* _WHAT TO WORK ON_
**A)** Give every spelling the passage tries for the throat-clearing sound it attributes to Arabic.
**B)** Repeat the passage's wording between "so i'm wanting" and "witht that onomatopoeia.", inclusive.

--- begin PASSAGE SHOWN ---

For some reason, these very short and simple recollections are what stick with me, but basically, his story is that as he was in there himming and hawing and finger biting over which candy to choose. A chimp handler was down in the store with one of the beasts in tow. It snatched the ball cap off my boyfather's noggin.....I could embellish and say it took off like a mad-hatter (too easy not to do it) and ran and jumped and bounced like a trick-can snake, but i don't remember that part of the story. I just think of my dad as a sweet innocent and feel that those random and uncommon events bring some levity to our lives when it seems as if there is so little anymore that touches us deeply or gives us pause to relax or giggle or appreciate something spiritually simple.

Monday, March 22, 2010

so i'm wanting to spell lke the ARabic sound like youre clearing your throat.
like ugh and blech together.
like ichgh...or ughch......i am an expert with that sound.
And there was a reason i wanted to start witht that onomatopoeia.
ummmmmmmmmmmmmmmmmm????????
my house smells like unfixed male cat peepee
that's not it.

--- end PASSAGE SHOWN ---
--- begin SUPPLIED DATA ---

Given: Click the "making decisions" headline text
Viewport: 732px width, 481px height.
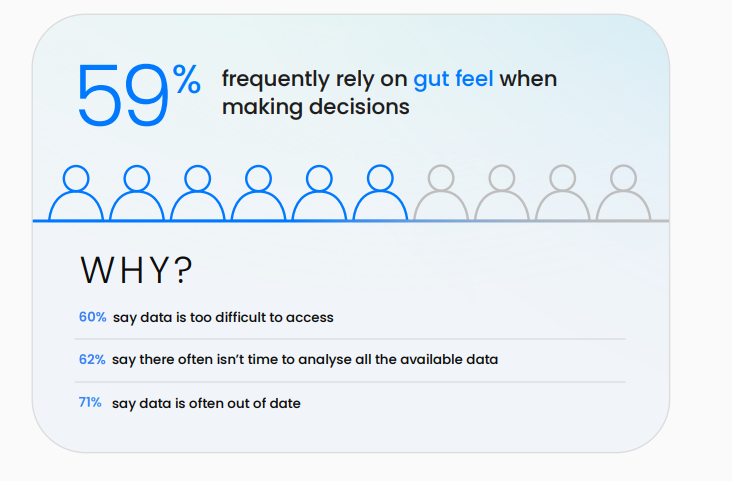Looking at the screenshot, I should (x=316, y=107).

--- end SUPPLIED DATA ---

* _RESPONSES PER TASK_
**A)** ugh, blech, ichgh, ughch

**B)**
so i'm wanting to spell lke the ARabic sound like youre clearing your throat.
like ugh and blech together.
like ichgh...or ughch......i am an expert with that sound.
And there was a reason i wanted to start witht that onomatopoeia.